I am struggling with a pretty simple task of monitoring Vault seal/unseal status.
We are using Prometheus to scrape Vault metrics by polling the /sys/metrics endpoint and receive back the vault.core.unsealed boolean value which looks like what we need. It returns back a 1, when vault is unsealed.
But whenever the Vault is sealed, the metrics API endpoint returns a 503 error “Vault is sealed”, which I guess is expected if Vault can’t read the storage.
But what is the point of vault.core.unsealed metric if it will never return value 0 to indicate that the Vault is sealed since no API calls can be made to a sealed Vault instance?
I am aware of an API /sys/seal-status, but it is not capable of returning back Prometheus type metrics, so to use it we would need to write some exporter to do so.
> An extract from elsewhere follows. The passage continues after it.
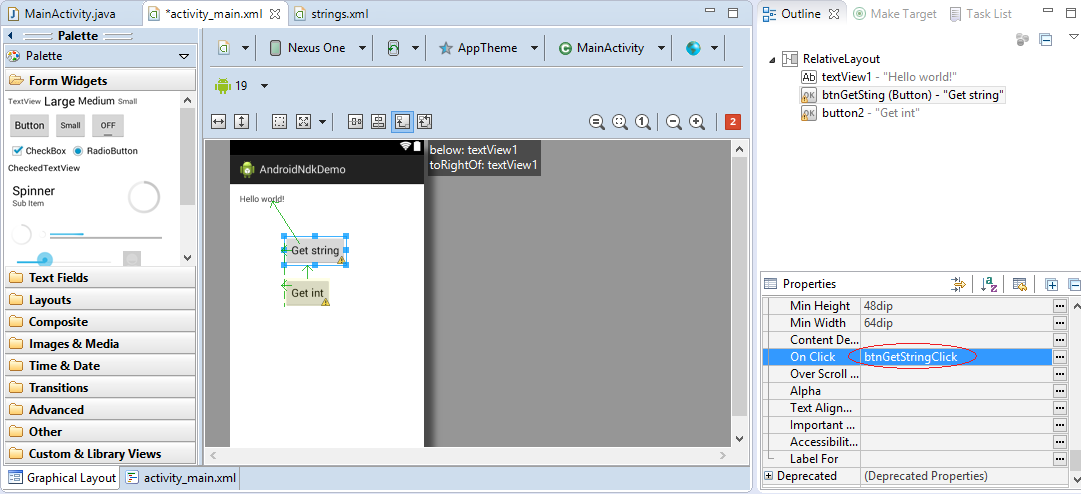Click the CheckBox widget in the palette

point(39,151)
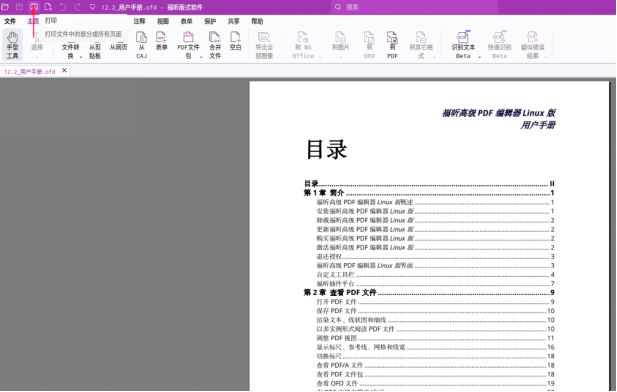The width and height of the screenshot is (617, 392).
Task: Expand the Recognize Text (识别文本) Beta dropdown
Action: 479,57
How do you guys monitor Vault seal status? Do you use /sys/seal-status, or some custom logic when the metrics API is returning specific errors?
Thanks! That makes the metrics endpoint responsive when Vault is sealed. But now it’s only returning very few gauges, not including the vault.core.unsealed one. I am only getting back these in the response:
Managed to find why it wasn’t returning the unseal metric.
Turns out since Vault uses go-metrics library, once a metric has seen no activity, it will disappear after prometheus_retention_time.
Since my Vault instance had been sealed for a longer period of time than my configured prometheus_retention_time of 30 seconds, the metric was not being returned since it had been no change in it.
Had to just increase the prometheus_retention_time setting to keep the metric in Vault memory for longer.